12–16 Sept 2016
CERN
Europe/Zurich timezone
There is a live webcast for this event.

Probing the high energy neutrino universe with ANTARES

12 Sept 2016, 17:30
20m
13-2-005 (CERN)

13-2-005

CERN

Oral Contributions Neutrinos Neutrinos

Speaker

Dr Thierry PRADIER (IPHC)

Description

The ANTARES high energy neutrino telescope, the largest in the Northern Hemisphere and the first one ever built under the sea, has been running in its final configuration since 2008. It is located in the Mediterranean Sea 40 km off the Southern coast of France, at a depth of 2.5 km.
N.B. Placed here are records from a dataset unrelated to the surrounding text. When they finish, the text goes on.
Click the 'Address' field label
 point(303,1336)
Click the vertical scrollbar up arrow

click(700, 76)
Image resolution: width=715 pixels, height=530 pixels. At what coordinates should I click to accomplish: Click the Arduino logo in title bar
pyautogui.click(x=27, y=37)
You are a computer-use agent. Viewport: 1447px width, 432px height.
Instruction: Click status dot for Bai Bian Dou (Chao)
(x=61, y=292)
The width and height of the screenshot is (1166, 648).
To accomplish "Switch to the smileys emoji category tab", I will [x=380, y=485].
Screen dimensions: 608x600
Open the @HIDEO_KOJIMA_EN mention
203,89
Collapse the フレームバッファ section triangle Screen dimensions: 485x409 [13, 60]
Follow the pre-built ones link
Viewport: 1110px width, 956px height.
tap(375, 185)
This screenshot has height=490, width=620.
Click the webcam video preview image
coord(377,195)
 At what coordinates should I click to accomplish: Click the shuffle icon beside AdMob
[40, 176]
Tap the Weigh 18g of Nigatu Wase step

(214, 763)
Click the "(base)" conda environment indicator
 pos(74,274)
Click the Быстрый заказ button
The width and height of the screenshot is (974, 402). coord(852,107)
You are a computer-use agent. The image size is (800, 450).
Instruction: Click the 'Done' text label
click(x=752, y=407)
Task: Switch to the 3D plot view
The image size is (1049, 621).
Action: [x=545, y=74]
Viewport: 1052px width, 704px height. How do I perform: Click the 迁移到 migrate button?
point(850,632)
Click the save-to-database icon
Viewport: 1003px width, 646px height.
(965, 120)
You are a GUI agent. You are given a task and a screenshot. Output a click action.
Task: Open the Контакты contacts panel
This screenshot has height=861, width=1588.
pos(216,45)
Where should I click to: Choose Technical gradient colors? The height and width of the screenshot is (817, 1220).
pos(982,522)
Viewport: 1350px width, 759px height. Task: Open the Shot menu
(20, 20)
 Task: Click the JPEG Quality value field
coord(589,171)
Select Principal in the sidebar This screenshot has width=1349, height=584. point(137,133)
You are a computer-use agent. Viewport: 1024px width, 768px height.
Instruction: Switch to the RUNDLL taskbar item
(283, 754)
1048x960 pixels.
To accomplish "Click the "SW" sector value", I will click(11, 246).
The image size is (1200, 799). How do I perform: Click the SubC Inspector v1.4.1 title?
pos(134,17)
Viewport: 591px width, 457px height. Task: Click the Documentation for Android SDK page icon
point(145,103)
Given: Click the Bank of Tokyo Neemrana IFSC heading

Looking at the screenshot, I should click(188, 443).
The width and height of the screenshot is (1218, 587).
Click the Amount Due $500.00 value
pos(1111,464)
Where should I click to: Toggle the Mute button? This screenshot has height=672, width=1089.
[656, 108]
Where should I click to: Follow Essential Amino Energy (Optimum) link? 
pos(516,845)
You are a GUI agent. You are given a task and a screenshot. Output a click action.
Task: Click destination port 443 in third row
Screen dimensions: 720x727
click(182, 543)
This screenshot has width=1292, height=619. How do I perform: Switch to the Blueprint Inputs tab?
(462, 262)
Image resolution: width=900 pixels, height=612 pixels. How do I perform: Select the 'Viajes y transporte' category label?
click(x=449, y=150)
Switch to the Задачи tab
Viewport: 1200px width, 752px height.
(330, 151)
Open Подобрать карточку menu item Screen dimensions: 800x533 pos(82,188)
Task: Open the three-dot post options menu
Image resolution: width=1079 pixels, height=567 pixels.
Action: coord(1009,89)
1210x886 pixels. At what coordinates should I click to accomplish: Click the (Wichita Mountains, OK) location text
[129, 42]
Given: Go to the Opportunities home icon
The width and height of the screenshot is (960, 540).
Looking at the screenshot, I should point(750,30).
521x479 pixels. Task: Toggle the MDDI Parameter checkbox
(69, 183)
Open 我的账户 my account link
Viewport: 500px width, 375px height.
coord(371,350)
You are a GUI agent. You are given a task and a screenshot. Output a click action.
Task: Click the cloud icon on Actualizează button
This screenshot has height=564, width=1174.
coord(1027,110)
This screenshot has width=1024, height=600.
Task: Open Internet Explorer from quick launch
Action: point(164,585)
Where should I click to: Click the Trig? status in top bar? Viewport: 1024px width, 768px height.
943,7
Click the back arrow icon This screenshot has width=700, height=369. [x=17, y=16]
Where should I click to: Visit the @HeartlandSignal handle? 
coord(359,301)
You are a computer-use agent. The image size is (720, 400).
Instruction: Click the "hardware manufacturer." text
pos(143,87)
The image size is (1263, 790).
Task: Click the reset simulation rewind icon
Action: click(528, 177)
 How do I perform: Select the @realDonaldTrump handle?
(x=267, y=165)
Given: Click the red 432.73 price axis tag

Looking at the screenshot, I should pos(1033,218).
After the discovery of a cosmic neutrino diffuse flux by the IceCube detector, the search for its origin has become a key mission in high-energy astrophysics. ANTARES searches the Southern sky for diffuse fluxes of high-energy neutrinos of all flavours, using different event topologies and reconstruction methods. It also looks, e.g., for point-like objects or for extended regions of emission (galactic plane, Fermi bubbles for instance), and for signals from transient objects selected through multimessenger observations. The latest results obtained by ANTARES in all these domains will be discussed.

ANTARES has for instance participated to a high-energy neutrino follow-up of the gravitational wave signal GW150914, providing the first constraint on high-energy neutrino emission from a binary black hole coalescence. ANTARES has also performed indirect searches for Dark Matter, yielding limits for the spin-dependent WIMP-nucleon cross-section that improve upon those of current direct-detection experiments.

Summary

This contribution is a presentation of the most important results obtained recently by the ANTARES high energy neutrino telescope. Other contributions dedicated to, e.g., multi-messenger studies or the all-flavour searches for neutrino point-like sources, will also be submitted.